Französisch ist…

 eine moderne und lebendige Sprache.

  • die Sprache unserer Nachbarländer Frankreich, Schweiz, Belgien und Luxemburg.
  • eine offene Tür zur Welt, da sie von rund 280 Mio. Menschen in zahllosen Ländern und Regionen gesprochen wird.
  • im Berufsleben besonders nützlich, da Frankreich unser Wirtschaftspartner Nr. 1ist und die Zusammenarbeit zwischen Deutschland und Frankreich eine wichtige Achse in Europa darstellt.
  • das Medium einer faszinierenden Kultur und Lebensweise, welches sich u.a. in den Bereichen der Mode,
  • Gastronomie, Literatur, Musik, Kunst, Architektur, Filmindustrie und Sport widerspiegelt.
  • einfach toll und macht Spaß!

Für den Französisch-Unterricht bedeutet dies:

Er ist lebendig, denn wir sprechen so viel wie möglich Französisch, hören und sehen authentische französische Szenen in Film, Fernsehen und Radio.

  • Er ist kreativ, denn wir spielen selbst Szenen, schreiben Geschichten, tauschen uns z.B. per Mail mit Franzosen aus.
  • Er ist aktuell, denn wir beschäftigen uns mit dem gegenwärtigen Leben in Frankreich und den frankophonen Ländern.
  • Er ist verbindend, da Freude am Miteinander, kulturellen Austausch und Sprechen mit anderen geschaffen wird.
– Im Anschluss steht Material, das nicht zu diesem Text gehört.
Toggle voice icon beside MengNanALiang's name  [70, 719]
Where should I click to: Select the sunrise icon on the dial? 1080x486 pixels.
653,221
Fachprojekte, Highlights, AGs

Die Fachschaft Französisch

Deutsch-Französischer Tag 22. Januar

Rennes-Austausch Jg. 8/9

Vorlesewettbewerb, Jg. 6

Paris-Fahrt, Jg. 10

Ein Beispiel aus dem Schulalltag

Ausstellung „Lesebilder“ – Lust auf Entdeckungen französischer Jugendbücher

Ein Pappkarton mit „Vorsicht, zerbrechlich“, ein Kästchen zum Öffnen, eine Flaschenpost, bunte Applikationen zum Aufklappen, ein Baum, der die Entdeckungsreise eines Jugendlichen zu den Wurzeln seiner Mutter symbolisiert – die Phantasie sprudelt nur so aus den Lektüreplakaten oder „Lesebildern“. Sie sind das Ergebnis der „lecture individuelle“ des Französischkurses, Jahrgang 11, am Gymnasium Soltau. Die Schülerinnen und Schüler lasen während des sechswöchigen Projekts jeweils ein anderes Buch auf französisch, das sie aus einem Pool französischer Jugendbücher ausgewählt hatten – mitgebracht von ihrer Lehrerin Frau Maurach.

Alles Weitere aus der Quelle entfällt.